Fall 2011

The Infallibility of the Church: A Marian Mystery

Roch Kereszty

“The incorruptible permanence of the Church in the divine truth [is] a requirement of the Church’s virginal and, ultimately, Marian nature.”

The development of Christian doctrine does not take place in a historical vacuum, nor is it only the result of the Christian people’s piety or theological reflection. The challenges of the changing cultural environment and the errors deriving thereof are often the stimulant for seeking greater clarity and conceptual articulation of a truth of revelation. A milestone in the development and formulation of the dogma of the Church’s infallibility and, in particular, that of the pope’s participation in it took place in response to the Enlightenment, which attempted to enthrone human reason as the only authority. As a result, theologians, and finally the First Vatican Council, formulated the Church’s teaching on the role and limits of human reason in matters of divine revelation and asserted the final authority of Peter’s successors in defining with the assistance of the Holy Spirit what is and what is not revealed doctrine. In formulating the doctrine of infallibility Vatican I concentrated only on this disputed issue by proving it from the scriptural deposit of divine revelation and the immemorial tradition of the Church. In our age, however, theology and Church praxis alike have turned from investigating individual dogmas in themselves toward focusing on the whole of the Christian mystery, from further differentiation of doctrine toward re-discovering the original, comprehensive vision of Christian faith. This dialectic of contrary movements, from further differentiation back to the undifferentiated whole, and vice versa, provides an antidote to theological “forgetfulness” and enriches our understanding of the Christian faith.
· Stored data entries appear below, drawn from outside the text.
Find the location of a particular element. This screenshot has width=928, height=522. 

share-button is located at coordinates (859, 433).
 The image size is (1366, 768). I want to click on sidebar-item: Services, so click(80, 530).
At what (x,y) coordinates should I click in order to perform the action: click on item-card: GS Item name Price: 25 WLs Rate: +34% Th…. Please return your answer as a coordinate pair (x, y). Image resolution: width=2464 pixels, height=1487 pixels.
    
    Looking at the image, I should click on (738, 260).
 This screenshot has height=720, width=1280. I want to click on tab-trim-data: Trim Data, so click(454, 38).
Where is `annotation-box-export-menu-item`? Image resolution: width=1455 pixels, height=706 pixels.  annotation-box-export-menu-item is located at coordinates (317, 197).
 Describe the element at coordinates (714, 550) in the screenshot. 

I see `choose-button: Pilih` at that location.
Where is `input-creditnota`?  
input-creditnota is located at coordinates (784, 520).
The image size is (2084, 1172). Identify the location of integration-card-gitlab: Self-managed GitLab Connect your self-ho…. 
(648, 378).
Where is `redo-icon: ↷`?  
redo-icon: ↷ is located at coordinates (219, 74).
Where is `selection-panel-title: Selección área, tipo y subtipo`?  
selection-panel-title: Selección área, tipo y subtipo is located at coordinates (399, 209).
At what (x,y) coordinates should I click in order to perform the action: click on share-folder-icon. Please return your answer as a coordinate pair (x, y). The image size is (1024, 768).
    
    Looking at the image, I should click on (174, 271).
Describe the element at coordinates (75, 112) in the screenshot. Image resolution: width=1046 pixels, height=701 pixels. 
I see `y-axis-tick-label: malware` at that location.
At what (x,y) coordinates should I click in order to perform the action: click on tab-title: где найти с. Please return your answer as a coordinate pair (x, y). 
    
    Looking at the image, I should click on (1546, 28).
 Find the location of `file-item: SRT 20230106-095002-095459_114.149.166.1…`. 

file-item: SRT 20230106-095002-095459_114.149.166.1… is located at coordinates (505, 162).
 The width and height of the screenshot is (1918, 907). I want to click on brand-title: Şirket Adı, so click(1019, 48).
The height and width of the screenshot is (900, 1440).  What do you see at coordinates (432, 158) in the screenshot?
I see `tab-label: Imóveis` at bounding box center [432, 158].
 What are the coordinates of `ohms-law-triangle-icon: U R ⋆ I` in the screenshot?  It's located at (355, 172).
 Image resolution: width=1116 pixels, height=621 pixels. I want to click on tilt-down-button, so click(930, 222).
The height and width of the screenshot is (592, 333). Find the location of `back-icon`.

Such re-rooting of the dogma of infallibility in the totality of revelation has achieved notable success in Karl Rahner’s theology. He has argued convincingly that infallibility is ultimately a necessary, a priori condition of effective divine revelation.1 Unless there is an infallible criterion for us to judge what is and what is not divine revelation, we cannot accept God’s word the way it ought to be accepted, with the absolute surrender of our intellect and will. Without such a final criterion, faith can only mean—as Tillich has logically deduced—a state of ultimate concern without any definite object. The traditional objection to an infallible Magisterium has been the claim that it divinizes the Church, and in particular, the papacy, since God alone is infallible. Rahner, however, has shown that the Catholic dogma does exactly the opposite: it safeguards the divine efficacy of God’s self-communication. Without an agency that can interpret with certainty what God has revealed and explain its meaning, God would have proved to be a woefully ineffective communicator. Thus, the Catholic dogma safeguards God’s transcendent power rather than idolizing human beings.


1Of course, under the condition that this divine revelation is addressed also to the human intellect that, for the sake of deeper and more precise understanding, must formulate revealed truths.